Later in the timeline, he leaves this part of the world to pursue the spirit's goals, which leads him to settle in the arctics, which are far more isolated than where he came from, and happen to be where the book itself actually takes place. The people that worship him, distraught that he's abandoned him, set out on pilgrimage to find him, eventually settling in the arctics (where the god they were searching for, has coincidentally long since died). The end result of the character rule was two fairly disparate cultures having integrated into their own funky kind of power structure by the time the book actually starts.

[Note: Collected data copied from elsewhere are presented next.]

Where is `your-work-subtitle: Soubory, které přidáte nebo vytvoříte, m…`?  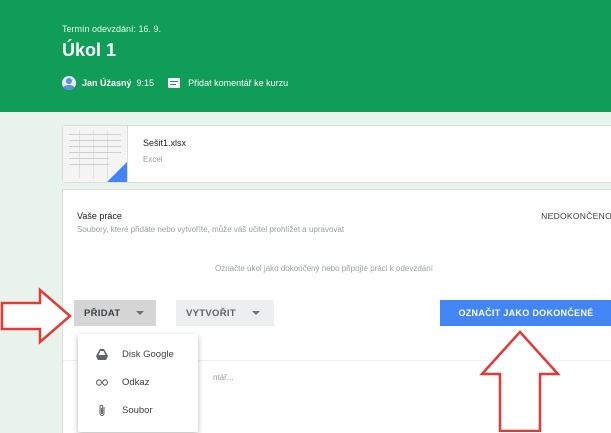 your-work-subtitle: Soubory, které přidáte nebo vytvoříte, m… is located at coordinates (211, 230).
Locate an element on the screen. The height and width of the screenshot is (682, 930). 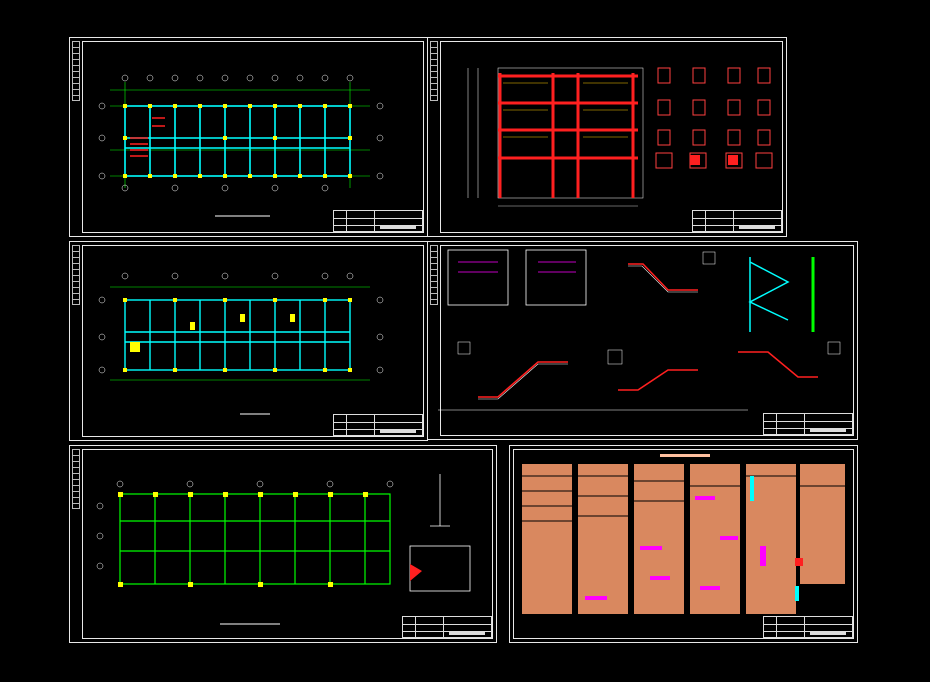
drawing-sheet-frame-elevation is located at coordinates (607, 137).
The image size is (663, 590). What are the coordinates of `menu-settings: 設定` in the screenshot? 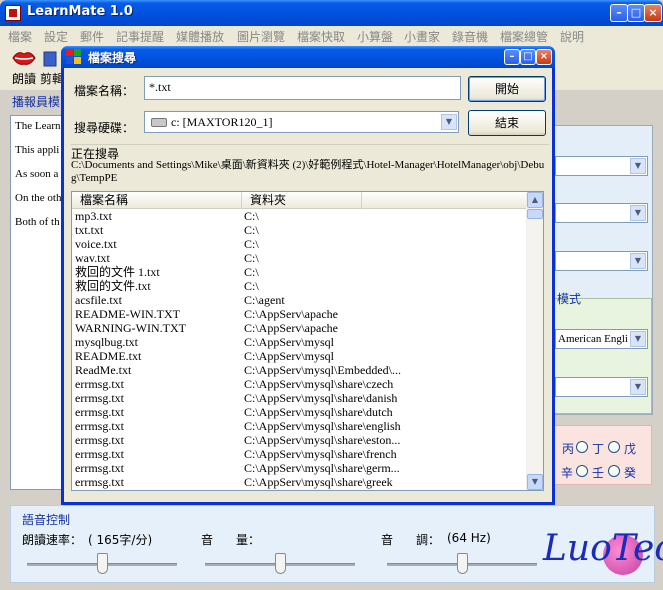 It's located at (56, 36).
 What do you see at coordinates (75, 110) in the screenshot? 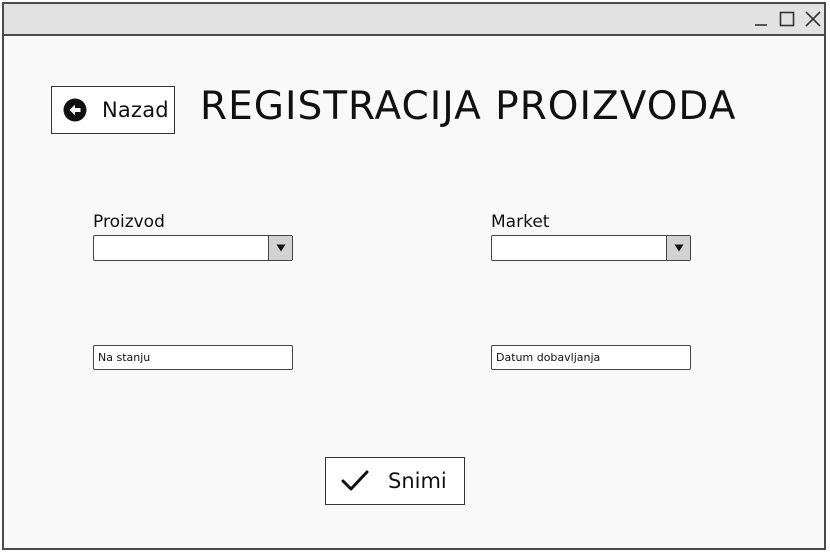
I see `arrow-left-circle-icon` at bounding box center [75, 110].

Like I said, not quite the same, but not quite different either. Really it's sort of the converse of the latter category you noted, building for mechanisms, in that the mechanism sort built the world. Meaning, I didn't really world build specifically to support the plot and character, but the plot and character sort of fed into the worldbuilding.

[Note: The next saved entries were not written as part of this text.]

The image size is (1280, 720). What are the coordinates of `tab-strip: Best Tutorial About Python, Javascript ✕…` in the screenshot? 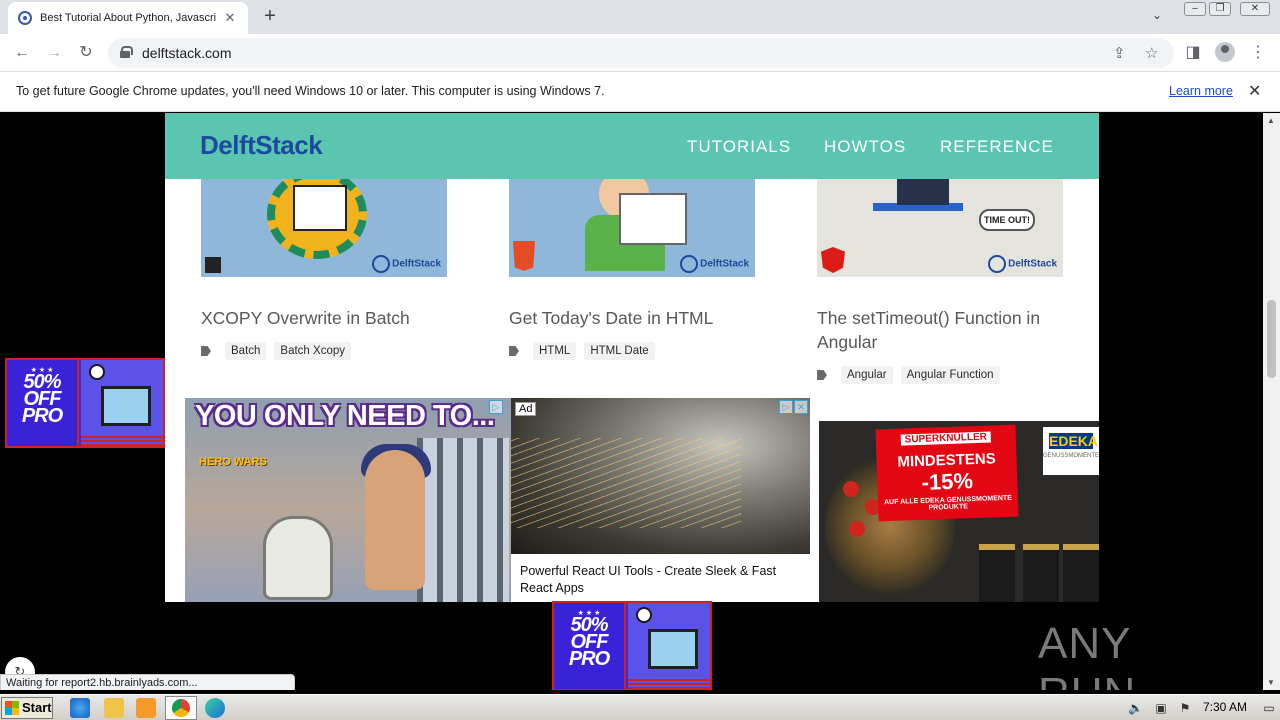 It's located at (640, 17).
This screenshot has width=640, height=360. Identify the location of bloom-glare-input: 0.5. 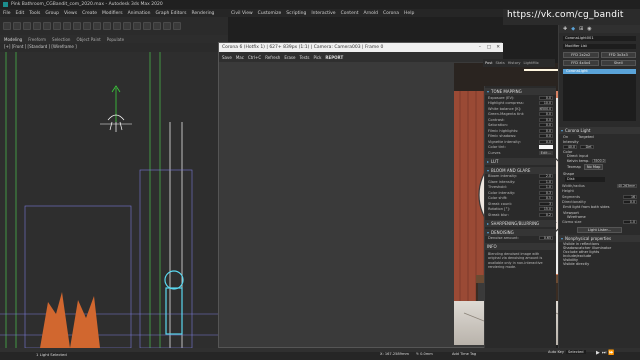
(546, 198).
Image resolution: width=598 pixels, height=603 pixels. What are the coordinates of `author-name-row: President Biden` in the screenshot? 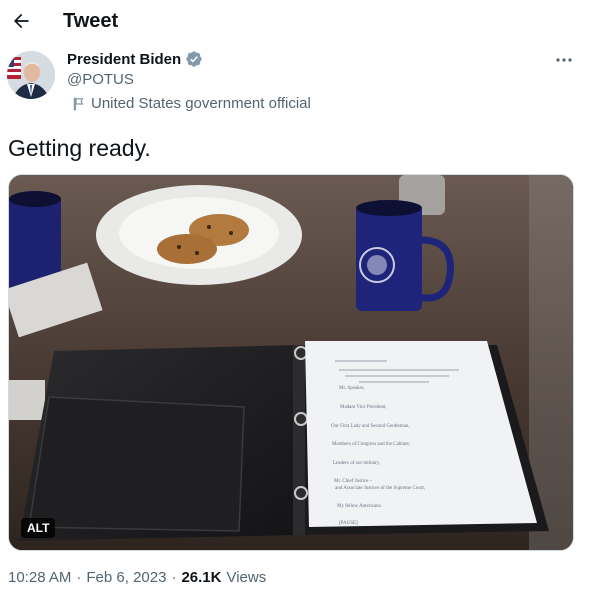 It's located at (135, 59).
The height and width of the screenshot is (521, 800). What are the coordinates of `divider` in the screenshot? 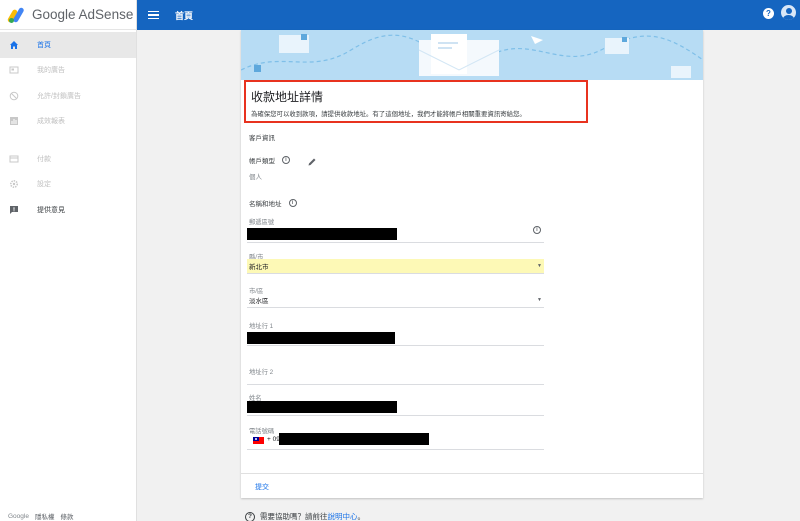 It's located at (472, 474).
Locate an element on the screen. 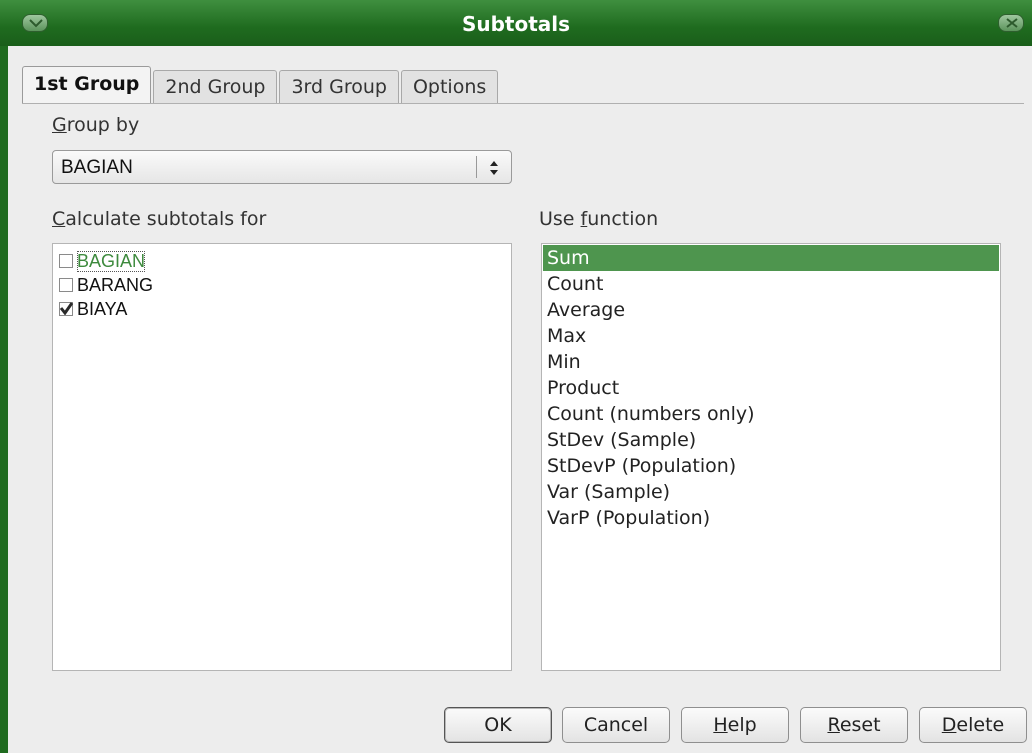 The height and width of the screenshot is (753, 1032). field-label-bagian: BAGIAN is located at coordinates (112, 261).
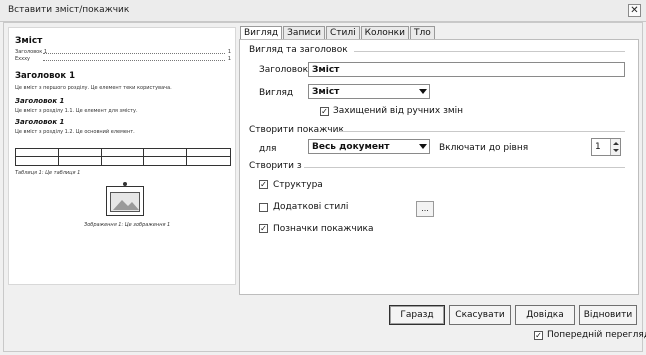  I want to click on preview-heading-1: Заголовок 1, so click(45, 76).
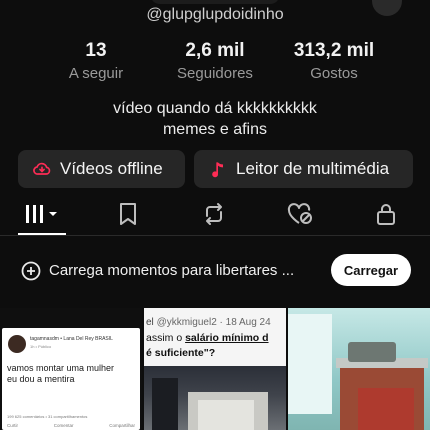 Image resolution: width=430 pixels, height=430 pixels. What do you see at coordinates (334, 50) in the screenshot?
I see `stat-likes-count: 313,2 mil` at bounding box center [334, 50].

September 10, 2017, 05:01:53 PM
Re: Worldbuilding with rules for outcomes instead of mechanisms Is it really a waste of time? To me it's a little like a painter making sketches. Most of the sketches never wind up in a painting, never even get offered for sale. The painter sketches in part because he must, because he's an artist, and in part because it is a way for his brain (and his hand) to approach the subject matter, a thing that must be done even if the artist eventually decides to paint something else altogether.

Ours is a creative endeavor. We ain't building shopping malls here. I don't believe any writing is wasted effort. Just because it doesn't appear in the final draft does not mean it was useless or unimportant.